• _Do this_: Convert the rows below into a numbered list, omitting blank lines and leaving out the pictures.

• _Stored records_:
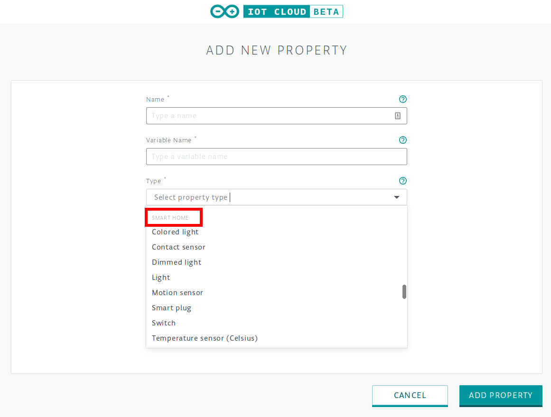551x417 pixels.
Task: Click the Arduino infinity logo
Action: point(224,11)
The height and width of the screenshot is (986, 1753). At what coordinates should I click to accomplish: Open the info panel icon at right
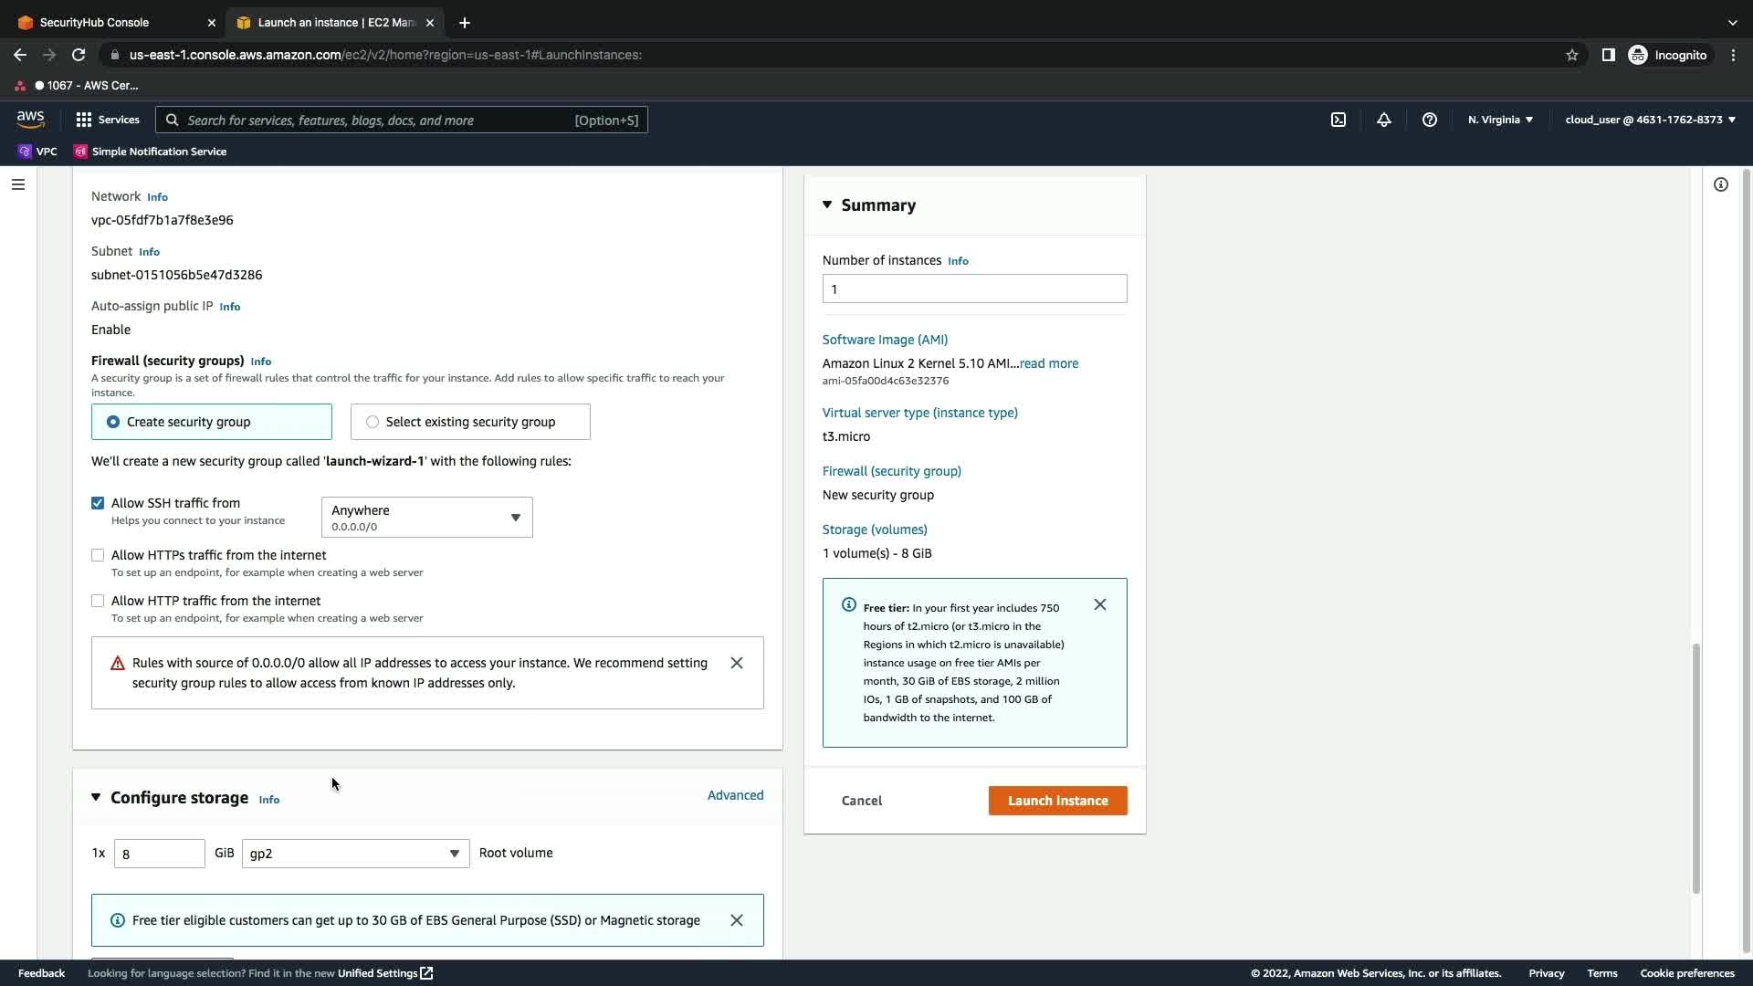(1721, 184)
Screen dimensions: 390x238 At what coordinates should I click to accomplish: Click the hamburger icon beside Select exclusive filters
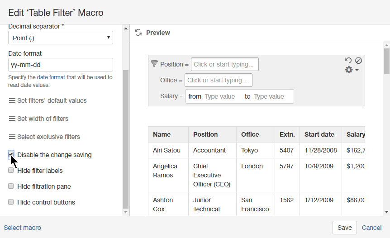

• _Written solution_:
1. 551x417 pixels.
2. Task: Click the Arduino infinity logo
3. Action: point(224,11)
4. The height and width of the screenshot is (986, 1753). At what coordinates should I click to accomplish: Open the info panel icon at right
5. (1721, 184)
6. Screen dimensions: 390x238 At what coordinates should I click to accomplish: Click the hamburger icon beside Select exclusive filters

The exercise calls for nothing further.